An employee may avoid trading a restricted stock outright, yet still gain meaningful exposure through a single-stock ETF or a highly concentrated fund. In some cases, a fund may hold only a handful of securities, effectively replicating direct ownership while appearing diversified on the surface. Without visibility into underlying holdings, these exposures remain difficult — if not impossible — to detect.

This is where the blind spot truly emerges. Funds can be used, whether intentionally or not, to sidestep controls tied to restricted lists, insider information, or issuer-level monitoring. The abstraction that makes them attractive to investors is the same quality that makes them challenging for compliance.

Why existing approaches are falling short

Most firms are acutely aware of the risk, yet the tools at their disposal have struggled to keep pace with the evolving landscape. Compliance teams are frequently left relying on approaches that are difficult to scale, maintain, or validate. Many still depend on employee self-disclosure, placing the burden on individuals to flag high-risk fund activity — an approach that is both difficult to enforce and nearly impossible to verify consistently. Others have opted for risk acceptance, knowingly absorbing gaps in oversight simply because no scalable monitoring solution exists. Manual list maintenance remains common too, with compliance teams tracking high-risk funds themselves in a process that is resource-intensive and inherently incomplete.

As fund structures evolve and new products enter the market, these workarounds fall further behind, leaving compliance teams with limited visibility and mounting operational strain.

A global snapshot

Fund transparency has improved considerably in recent years. The proliferation of ETFs and greater regulatory scrutiny have made it easier to understand what lies beneath many investment products. But improved transparency has not necessarily translated into improved control — particularly for global firms operating across multiple jurisdictions.

The issue is that transparency is far from consistent across markets. In the United States, most ETFs disclose their holdings on a daily basis, setting a high benchmark for visibility. In Europe, disclosure standards are less uniform and vary considerably across fund types. In the UAE, holdings are typically disclosed periodically rather than daily, limiting any real-time visibility for monitoring purposes. For firms operating globally, this creates a fragmented picture where the data needed to monitor employee trading risk is inconsistent, delayed, or incomplete. That inconsistency is precisely where risk begins to accumulate.

Turning transparency into control

StarCompliance’s Fund Holdings Transparency solution seeks to bridge this gap by bringing underlying fund exposure directly into the compliance workflow. With visibility into the assets that comprise a fund — including daily insight into top holdings across thousands of funds — firms can assess concentration risk based on actual exposure rather than assumptions.

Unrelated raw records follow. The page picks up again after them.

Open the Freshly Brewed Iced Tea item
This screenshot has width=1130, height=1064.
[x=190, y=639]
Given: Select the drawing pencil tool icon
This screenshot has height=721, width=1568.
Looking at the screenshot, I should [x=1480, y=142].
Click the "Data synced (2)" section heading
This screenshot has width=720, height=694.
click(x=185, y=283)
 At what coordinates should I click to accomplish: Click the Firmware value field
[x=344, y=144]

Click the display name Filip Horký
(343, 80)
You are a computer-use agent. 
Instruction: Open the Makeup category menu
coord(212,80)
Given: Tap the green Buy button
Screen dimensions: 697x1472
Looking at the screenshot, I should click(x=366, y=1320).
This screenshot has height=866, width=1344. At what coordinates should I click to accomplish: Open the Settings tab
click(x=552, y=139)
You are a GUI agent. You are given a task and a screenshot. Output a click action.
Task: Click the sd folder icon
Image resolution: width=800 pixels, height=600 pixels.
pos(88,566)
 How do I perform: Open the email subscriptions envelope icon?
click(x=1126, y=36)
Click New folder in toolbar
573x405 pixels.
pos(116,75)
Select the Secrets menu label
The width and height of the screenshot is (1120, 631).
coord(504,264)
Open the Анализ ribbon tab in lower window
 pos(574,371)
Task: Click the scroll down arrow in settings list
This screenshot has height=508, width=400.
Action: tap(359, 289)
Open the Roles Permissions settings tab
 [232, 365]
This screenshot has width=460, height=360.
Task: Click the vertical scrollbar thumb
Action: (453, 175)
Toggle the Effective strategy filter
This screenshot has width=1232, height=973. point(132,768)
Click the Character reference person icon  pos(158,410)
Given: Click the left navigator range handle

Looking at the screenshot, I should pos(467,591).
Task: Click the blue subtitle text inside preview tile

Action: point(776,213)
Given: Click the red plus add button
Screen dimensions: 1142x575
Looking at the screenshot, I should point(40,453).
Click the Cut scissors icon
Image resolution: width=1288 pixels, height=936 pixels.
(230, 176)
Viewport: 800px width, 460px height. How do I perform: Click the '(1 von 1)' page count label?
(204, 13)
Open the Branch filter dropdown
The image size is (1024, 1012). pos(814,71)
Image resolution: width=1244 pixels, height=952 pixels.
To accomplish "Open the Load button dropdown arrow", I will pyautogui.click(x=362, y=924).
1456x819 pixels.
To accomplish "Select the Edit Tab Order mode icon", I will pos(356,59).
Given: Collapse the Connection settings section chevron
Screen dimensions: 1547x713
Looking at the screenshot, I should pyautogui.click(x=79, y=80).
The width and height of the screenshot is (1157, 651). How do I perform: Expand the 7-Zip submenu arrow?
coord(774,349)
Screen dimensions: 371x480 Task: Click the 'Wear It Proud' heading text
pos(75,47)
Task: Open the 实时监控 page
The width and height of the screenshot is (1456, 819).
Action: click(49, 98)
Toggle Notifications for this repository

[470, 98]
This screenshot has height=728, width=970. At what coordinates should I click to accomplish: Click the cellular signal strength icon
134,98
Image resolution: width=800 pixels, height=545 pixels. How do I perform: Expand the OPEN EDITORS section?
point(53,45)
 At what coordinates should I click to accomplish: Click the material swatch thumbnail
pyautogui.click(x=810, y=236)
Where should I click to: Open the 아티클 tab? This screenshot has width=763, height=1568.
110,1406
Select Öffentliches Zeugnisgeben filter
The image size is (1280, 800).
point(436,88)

The capability enables firms to apply firm-defined concentration thresholds with precision, identify high-risk funds including single-stock and narrow-based products, prevent trades at pre-clearance or flag activity post-trade for review, and reduce reliance on manual tracking while improving data consistency. Because the solution aligns with existing compliance frameworks, firms can extend controls to funds, creating a more unified view of risk and improving audit readiness.

Looking ahead, StarCompliance has signalled that this is only the beginning. Throughout 2026, the company plans to expand its capabilities further in support of a more proactive, risk-based model. This includes broader concentration-based checks covering issuer-level exposure, deeper integration across all firm lists regardless of where they are maintained, and expanded coverage into trade surveillance for non-preclearance activity.

Fund Holdings Transparency represents a meaningful step forward for firms looking to move beyond manual workarounds and towards a more connected, scalable approach to managing fund-related risk.